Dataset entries
┌──
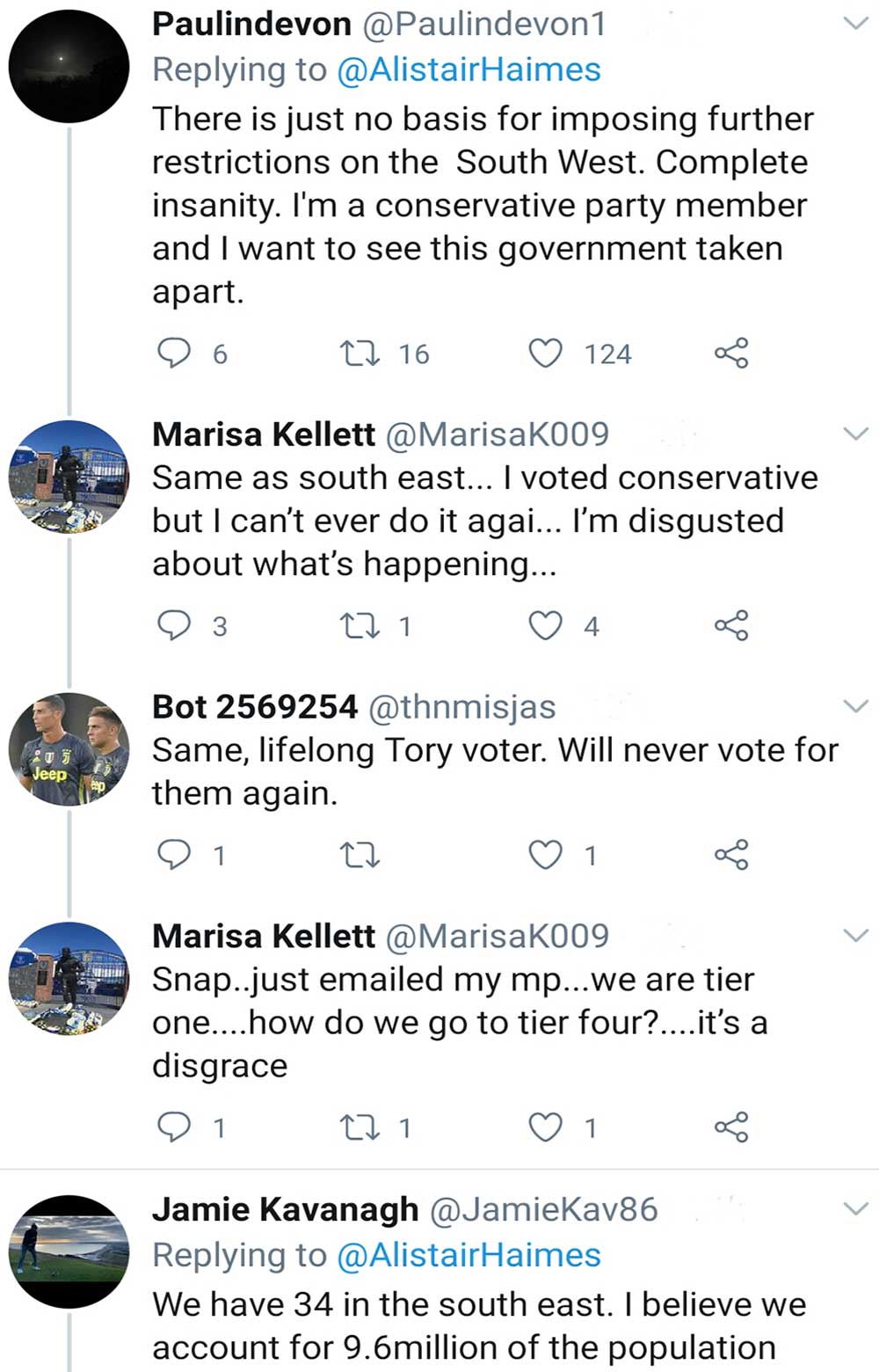Expand menu chevron on Bot 2569254's tweet
The width and height of the screenshot is (879, 1372).
coord(855,706)
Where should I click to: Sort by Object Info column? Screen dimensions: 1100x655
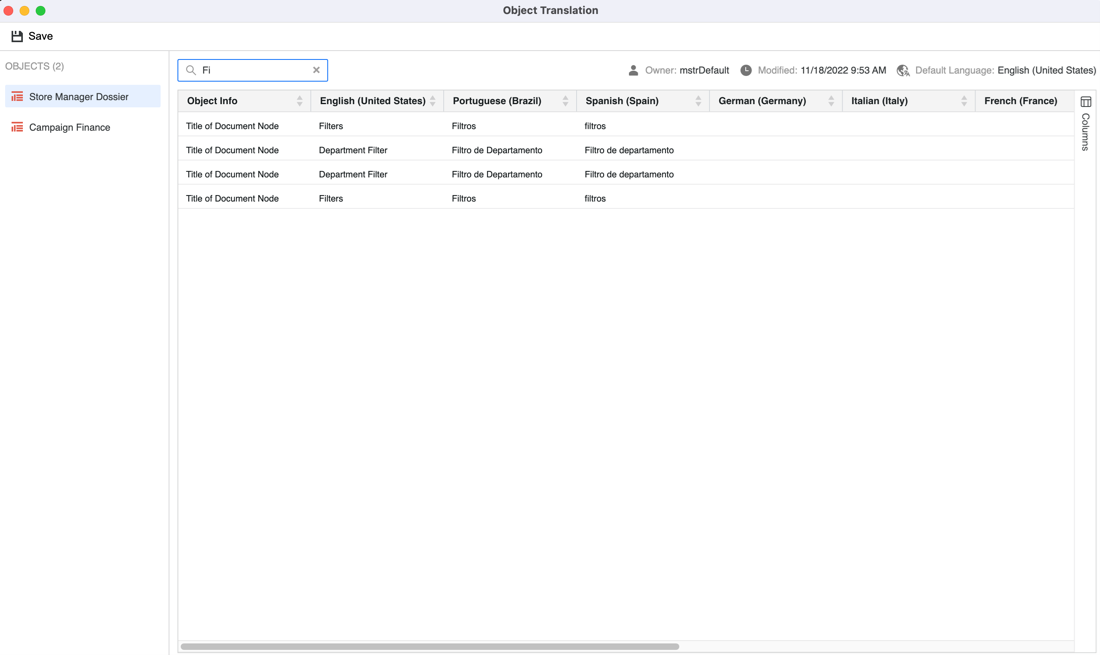pos(299,101)
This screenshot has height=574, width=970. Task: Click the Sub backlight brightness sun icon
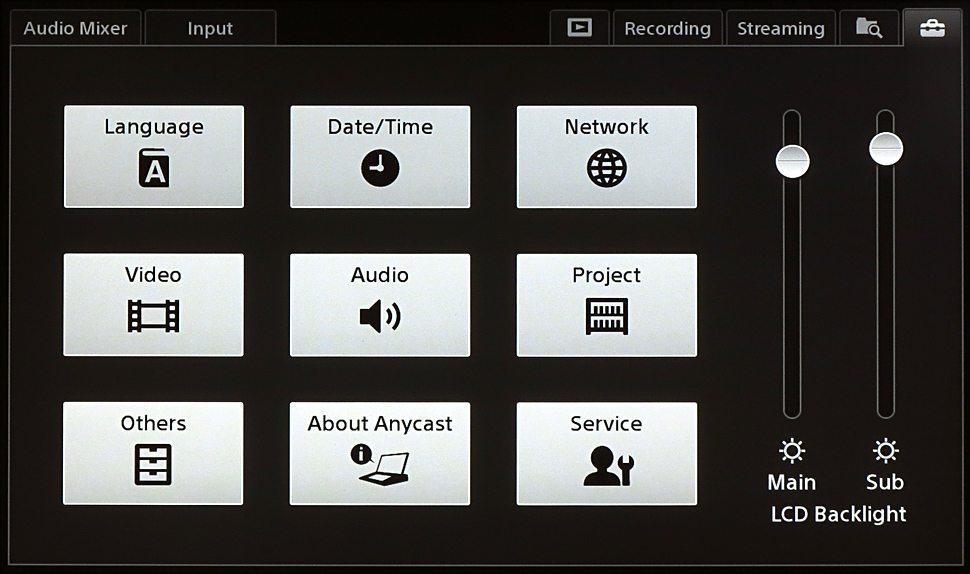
└──
What to produce
What you write must match, line for line, the lines from the one with "Where should I" through the last line of the data above, minus the pictures.

Expected answer
Where should I click to: Sort by Object Info column? Screen dimensions: 1100x655
pos(299,101)
This screenshot has height=574, width=970. Task: Click the Sub backlight brightness sun icon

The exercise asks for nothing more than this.